My tech stack is somewhat “hybrid”. I use Nginx, OpenResty, OpenSSL, Golang, Kubernetes, Redis and so forth.
I’m an OpenResty contributor. Moreover, I’m passionate with those techs.
This site is used as my tech blog, interesting things will be archived.
My Career
- Youzan Inc - Middleware Development Engineer (2019.6 - present)
- UPYUN Inc - System Development Engineer (2016.7 - 2019.6)
My Own Projects
These Nginx C modules are used for taking the power of ZStandard to Nginx.
There are two modules here, one is “static”, for serving the existing .zstd file on the disk. And the other one, is used to compress data with the sreaming way.
This Nginx C module provides the basic file operations APIs with a mechanism that never block Nginx’s event loop. For now, it leverages Nginx’s thread pool, I/O operations might be offloaded to one of the free threads, and current Lua coroutine (Light Thread) will be yield until the I/O operations is done, in the meantime, Nginx in turn processes other events.
It’s worth to mention that the cost time of a single I/O operation won’t be reduced, it was just transferred from the main thread (the one executes the event loop) to another exclusive thread. Indeed, the overhead might be a little higher, because of the extra tasks transferring, lock waiting, Lua coroutine resumption (and can only be resumed in the next event loop) and so forth. Nevertheless, after the offloading, the main thread doesn’t block due to the I/O operation, and this is the fundamental advantage compared with the native Lua I/O library.
The APIs are similar with the Lua I/O library, but with the totally different internal implementations, it doesn’t use the stream file facilities in libc (but keep trying to be consistent with it), the buffer is maintained inside this module, and follows Cosocket’s internals.
Yet Another HTTP library for OpenResty!

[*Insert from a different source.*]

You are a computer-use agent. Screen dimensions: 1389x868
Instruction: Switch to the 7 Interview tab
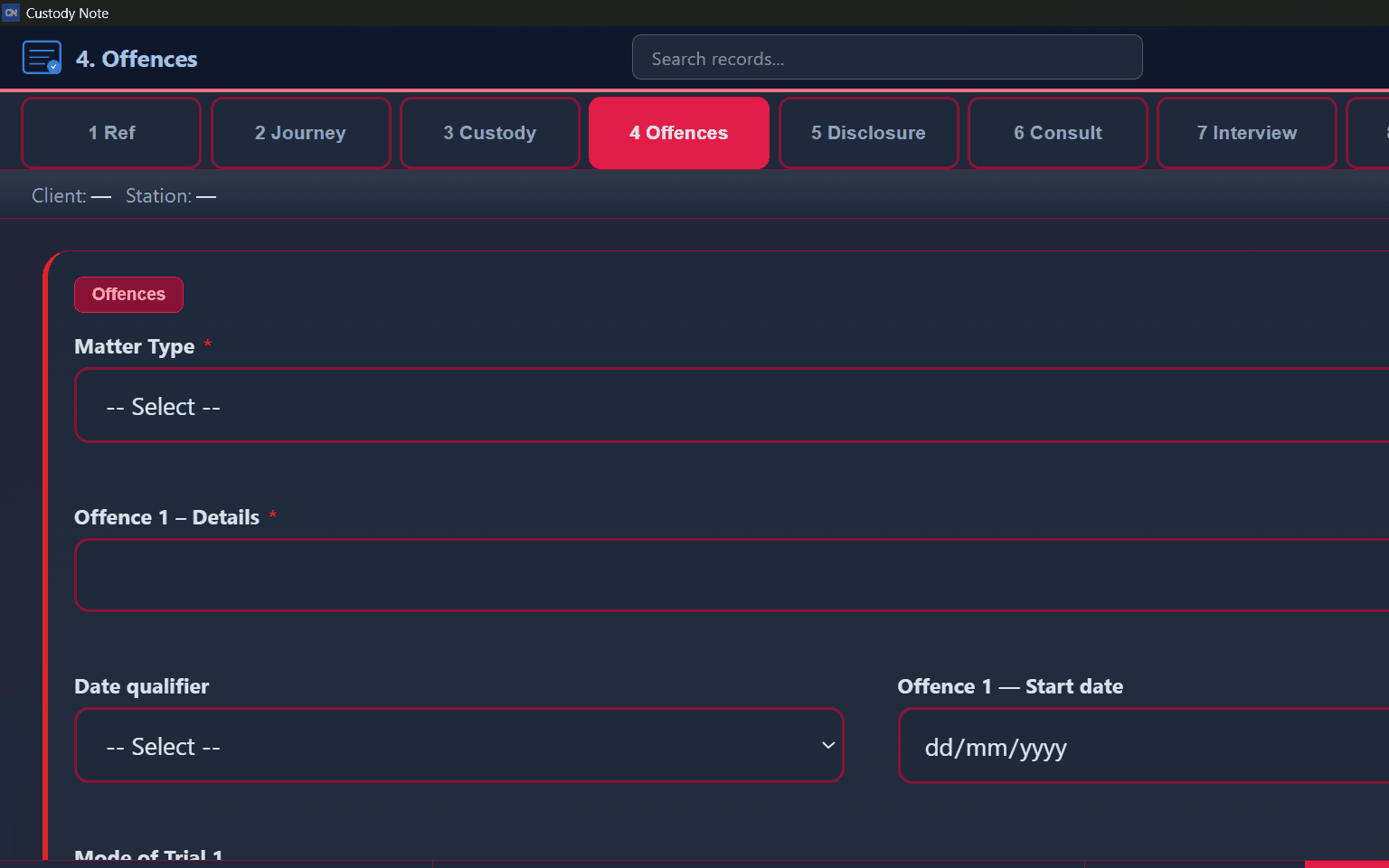tap(1246, 133)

This HTTP library is for human beings, just like Python Request, APIs are trivil but wonderful.
It provides many features:
- HTTP/1.0, HTTP/1.1 and HTTP/2 (WIP).
- SSL/TLS support.
- Chunked data support.
- Convenient interfaces to support features like json, authorization and etc.
- Stream interfaces to read request body.
- HTTP/HTTPS proxy.
- Latency metrics.
- Session support.
I’m still working on this project and will improve it continuously.
The HTTP/2 Protocol (Client Side) Implementation for OpenResty.
This pure Lua library implements the client side HTTP/2 protocol, but not all the details are covered, for example, the stream dependencies is maintained but never used.
There are some inherent limitations which are not solved, however. For more details, you can just read the README.